Usual Adult Dose for Cushing's Syndrome

Initial dose: 2 mg orally twice a day
Titration: Initially by 1 to 2 mg twice a day, no more frequently than every 2 weeks

• Further titration (after reaching 10 mg orally twice a day): By 5 mg twice a day every 2 weeks

• The dose should be titrated based on rate of cortisol changes, individual tolerability, and individual improvement in signs/symptoms of Cushing's disease.
• If a patient tolerates 10 mg twice a day and continues to have elevated 24-hour urine free cortisol (UFC) level above the upper limit of normal (ULN), the dosage can be titrated further by 5 mg twice a day every 2 weeks.
• Cortisol levels should be monitored from at least two 24-hour UFC collections every 1 to 2 weeks until adequate clinical response is maintained.
• The maintenance dosage is individualized and determined by titration based on cortisol levels and patient's signs/symptoms; the maintenance dosage varied between 2 and 7 mg twice a day in clinical trials.
• Once maintenance dosage achieved, cortisol levels should be monitored at least every 1 to 2 months or as indicated.

Renal Dose Adjustments

Renal dysfunction: No adjustment recommended

Comments:

• UFC levels should be interpreted with caution in patients with moderate to severe renal dysfunction, due to reduced UFC excretion.

Liver Dose Adjustments

Mild liver dysfunction (Child-Pugh A): No adjustment recommended
Moderate liver dysfunction (Child-Pugh B): The recommended starting dose is 1 mg orally twice a day.
Severe liver dysfunction (Child-Pugh C): The recommended starting dose is 1 mg orally once a day in the evening.

Comments:

• More frequent monitoring of adrenal function may be needed in patients with liver dysfunction during dose titration.

Dose Adjustments

Dosage Interruptions and Modifications:

• This drug should be decreased or temporarily discontinued if UFC levels fall below target range, there is a rapid decrease in cortisol levels, and/or patients report symptoms of hypercortisolism; if needed, glucocorticoid replacement therapy should be started.
• This drug should be stopped and exogenous glucocorticoid replacement therapy should be administered if serum/plasma cortisol levels are below target range and patients have symptoms of adrenal insufficiency.
• If treatment is interrupted, this drug should be restarted at a lower dose when cortisol levels are within target ranges and patient symptoms have resolved.

Precautions

CONTRAINDICATIONS: None

Safety and efficacy have not been established in patients younger than 18 years.

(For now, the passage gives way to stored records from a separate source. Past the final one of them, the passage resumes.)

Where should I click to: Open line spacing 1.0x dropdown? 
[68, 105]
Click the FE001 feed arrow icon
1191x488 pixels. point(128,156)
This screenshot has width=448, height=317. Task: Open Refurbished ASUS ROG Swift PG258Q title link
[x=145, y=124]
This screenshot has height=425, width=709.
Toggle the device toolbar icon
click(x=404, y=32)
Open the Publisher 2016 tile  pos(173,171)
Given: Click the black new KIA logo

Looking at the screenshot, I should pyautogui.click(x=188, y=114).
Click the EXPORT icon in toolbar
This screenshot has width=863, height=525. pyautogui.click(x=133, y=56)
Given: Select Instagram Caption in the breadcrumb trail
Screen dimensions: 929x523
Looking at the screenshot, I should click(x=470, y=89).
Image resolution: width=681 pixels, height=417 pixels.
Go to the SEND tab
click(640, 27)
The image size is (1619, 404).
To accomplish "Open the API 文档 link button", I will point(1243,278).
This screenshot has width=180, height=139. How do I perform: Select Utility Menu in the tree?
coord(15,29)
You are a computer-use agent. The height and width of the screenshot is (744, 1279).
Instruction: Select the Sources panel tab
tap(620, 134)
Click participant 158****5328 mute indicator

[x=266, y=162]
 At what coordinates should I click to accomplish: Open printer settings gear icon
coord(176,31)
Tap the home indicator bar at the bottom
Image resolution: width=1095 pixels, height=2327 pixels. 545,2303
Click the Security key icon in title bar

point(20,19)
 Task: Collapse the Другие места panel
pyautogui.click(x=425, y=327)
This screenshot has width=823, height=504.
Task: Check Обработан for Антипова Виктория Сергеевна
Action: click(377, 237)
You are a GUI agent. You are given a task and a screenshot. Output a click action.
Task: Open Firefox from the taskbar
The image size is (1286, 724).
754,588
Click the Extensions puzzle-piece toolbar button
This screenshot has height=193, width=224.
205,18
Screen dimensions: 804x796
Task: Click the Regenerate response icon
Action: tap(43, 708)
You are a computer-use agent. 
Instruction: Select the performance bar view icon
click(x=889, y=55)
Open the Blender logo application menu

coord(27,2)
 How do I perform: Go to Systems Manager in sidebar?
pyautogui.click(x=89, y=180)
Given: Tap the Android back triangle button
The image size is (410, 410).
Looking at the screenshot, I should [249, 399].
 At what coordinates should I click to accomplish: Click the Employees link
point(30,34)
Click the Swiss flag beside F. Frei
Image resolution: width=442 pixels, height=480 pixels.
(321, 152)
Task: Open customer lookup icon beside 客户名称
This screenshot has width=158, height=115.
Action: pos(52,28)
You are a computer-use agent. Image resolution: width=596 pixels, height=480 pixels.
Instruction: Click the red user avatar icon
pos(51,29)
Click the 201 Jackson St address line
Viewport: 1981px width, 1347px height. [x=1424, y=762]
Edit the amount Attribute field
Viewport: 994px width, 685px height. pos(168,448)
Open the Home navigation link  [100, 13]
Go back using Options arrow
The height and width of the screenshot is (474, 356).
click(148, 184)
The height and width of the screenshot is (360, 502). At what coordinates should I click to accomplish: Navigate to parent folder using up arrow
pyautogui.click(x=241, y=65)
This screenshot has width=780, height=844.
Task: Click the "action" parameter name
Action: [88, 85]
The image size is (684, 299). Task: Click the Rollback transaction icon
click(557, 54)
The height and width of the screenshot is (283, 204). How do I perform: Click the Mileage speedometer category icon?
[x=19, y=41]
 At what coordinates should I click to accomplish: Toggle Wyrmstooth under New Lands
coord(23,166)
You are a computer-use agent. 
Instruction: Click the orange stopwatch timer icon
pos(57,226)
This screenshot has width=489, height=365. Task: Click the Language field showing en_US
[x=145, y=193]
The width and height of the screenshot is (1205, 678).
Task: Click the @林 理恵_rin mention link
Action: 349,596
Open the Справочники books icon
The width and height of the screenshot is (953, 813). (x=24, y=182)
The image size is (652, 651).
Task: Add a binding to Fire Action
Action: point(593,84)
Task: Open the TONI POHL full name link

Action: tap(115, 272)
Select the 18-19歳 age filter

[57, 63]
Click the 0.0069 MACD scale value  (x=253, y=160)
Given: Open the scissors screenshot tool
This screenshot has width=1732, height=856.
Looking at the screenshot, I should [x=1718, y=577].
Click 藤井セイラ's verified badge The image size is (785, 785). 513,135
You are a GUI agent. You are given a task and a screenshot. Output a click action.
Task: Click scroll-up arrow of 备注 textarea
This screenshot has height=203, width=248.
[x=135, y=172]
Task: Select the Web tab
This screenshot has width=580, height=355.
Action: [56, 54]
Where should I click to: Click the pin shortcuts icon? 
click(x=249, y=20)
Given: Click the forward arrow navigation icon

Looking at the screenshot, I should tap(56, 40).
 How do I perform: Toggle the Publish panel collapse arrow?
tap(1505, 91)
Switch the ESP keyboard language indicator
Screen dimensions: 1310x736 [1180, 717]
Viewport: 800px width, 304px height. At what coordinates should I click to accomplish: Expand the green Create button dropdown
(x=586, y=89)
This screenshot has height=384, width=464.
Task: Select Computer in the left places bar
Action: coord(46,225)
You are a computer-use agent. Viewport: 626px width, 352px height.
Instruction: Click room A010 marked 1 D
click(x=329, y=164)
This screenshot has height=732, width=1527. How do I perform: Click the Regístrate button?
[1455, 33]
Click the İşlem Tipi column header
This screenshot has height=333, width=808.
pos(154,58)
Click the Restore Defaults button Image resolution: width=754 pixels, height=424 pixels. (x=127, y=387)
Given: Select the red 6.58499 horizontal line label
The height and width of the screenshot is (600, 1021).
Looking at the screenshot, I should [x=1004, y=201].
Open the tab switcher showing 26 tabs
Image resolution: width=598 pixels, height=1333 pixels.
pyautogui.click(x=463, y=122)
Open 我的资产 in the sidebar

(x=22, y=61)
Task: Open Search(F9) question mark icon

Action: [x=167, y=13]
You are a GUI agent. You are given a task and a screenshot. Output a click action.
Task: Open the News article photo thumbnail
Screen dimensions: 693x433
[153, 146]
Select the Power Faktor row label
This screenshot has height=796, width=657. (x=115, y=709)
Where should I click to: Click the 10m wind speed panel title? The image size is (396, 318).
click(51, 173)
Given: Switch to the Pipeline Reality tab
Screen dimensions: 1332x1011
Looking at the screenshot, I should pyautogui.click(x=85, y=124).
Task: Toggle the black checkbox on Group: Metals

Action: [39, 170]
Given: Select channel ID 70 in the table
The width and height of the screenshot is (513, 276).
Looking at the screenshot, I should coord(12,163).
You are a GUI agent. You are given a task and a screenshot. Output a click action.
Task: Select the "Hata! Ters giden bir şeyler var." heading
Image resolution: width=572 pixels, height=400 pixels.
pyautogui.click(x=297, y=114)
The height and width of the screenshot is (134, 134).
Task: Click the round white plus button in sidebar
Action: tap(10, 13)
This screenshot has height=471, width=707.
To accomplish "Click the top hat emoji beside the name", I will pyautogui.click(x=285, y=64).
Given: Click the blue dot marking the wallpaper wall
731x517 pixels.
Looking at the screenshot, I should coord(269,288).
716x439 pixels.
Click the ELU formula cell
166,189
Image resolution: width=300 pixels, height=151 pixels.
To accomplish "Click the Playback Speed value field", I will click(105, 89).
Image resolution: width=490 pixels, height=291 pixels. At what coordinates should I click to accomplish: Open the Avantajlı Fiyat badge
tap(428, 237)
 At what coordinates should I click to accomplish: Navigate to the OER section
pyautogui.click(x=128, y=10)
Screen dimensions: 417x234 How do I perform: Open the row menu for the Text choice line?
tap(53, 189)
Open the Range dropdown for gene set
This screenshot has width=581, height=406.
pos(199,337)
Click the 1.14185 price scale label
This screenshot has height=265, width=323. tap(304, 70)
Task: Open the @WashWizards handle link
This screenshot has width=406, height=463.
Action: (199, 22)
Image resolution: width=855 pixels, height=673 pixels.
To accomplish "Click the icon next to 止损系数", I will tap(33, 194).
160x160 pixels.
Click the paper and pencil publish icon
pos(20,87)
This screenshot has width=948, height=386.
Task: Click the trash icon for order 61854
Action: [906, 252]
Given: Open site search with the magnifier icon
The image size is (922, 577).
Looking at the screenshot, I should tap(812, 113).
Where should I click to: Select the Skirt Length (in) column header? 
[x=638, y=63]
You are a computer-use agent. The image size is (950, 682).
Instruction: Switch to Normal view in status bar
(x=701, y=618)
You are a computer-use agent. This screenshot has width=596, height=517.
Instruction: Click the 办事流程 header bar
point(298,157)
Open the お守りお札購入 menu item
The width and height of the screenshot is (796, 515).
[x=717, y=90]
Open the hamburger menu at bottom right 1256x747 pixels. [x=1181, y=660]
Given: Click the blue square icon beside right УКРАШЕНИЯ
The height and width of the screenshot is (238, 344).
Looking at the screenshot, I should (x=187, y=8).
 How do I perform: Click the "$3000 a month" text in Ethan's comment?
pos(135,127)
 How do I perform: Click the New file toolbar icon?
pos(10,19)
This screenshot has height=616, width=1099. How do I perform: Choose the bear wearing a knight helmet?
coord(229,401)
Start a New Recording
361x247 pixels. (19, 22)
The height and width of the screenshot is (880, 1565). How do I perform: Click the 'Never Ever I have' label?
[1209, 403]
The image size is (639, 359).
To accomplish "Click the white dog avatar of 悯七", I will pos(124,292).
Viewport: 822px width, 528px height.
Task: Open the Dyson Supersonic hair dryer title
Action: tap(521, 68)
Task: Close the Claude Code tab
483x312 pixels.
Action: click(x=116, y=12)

Consult WARNINGS section for additional precautions.

Dialysis

Data not available

Other Comments

Administration advice:

• Correct hypokalemia and hypomagnesemia before starting this drug.
• Obtain baseline ECG; repeat ECG within 1 week after starting therapy and as clinically indicated thereafter.
• Administer with or without food.

• Store at 20C to 25C (68F to 77F); excursions permitted to 15C to 30C (59F to 86F).
• Protect from moisture.

• Cardiovascular: ECG (before starting therapy); for effect on QTc interval (during therapy), for worsening hypertension
• Endocrine: Cortisol levels (every 1 to 2 weeks until adequate clinical response maintained, then every 1 to 2 months or as indicated); 24-hour UFC and serum/plasma cortisol (periodically during therapy)
• General: Patient's signs/symptoms (periodically during therapy); for edema
• Metabolic: For hypokalemia and hypomagnesemia (during therapy)

• Read the US FDA-approved patient labeling (Patient Information).
• Laboratory monitoring is important; adhere to return visit schedule.
• Report symptoms of hypercortisolism to health care provider.
• Contact health care provider at once if signs/symptoms of QT prolongation occur.
• Report the occurrence of low potassium levels, worsening hypertension, edema, hirsutism, hypertrichosis, and acne (in females) to health care provider.
• If a dose is missed, take the next dose at the regularly scheduled time.
• Do not breastfeed during therapy and for at least 1 week after the last dose.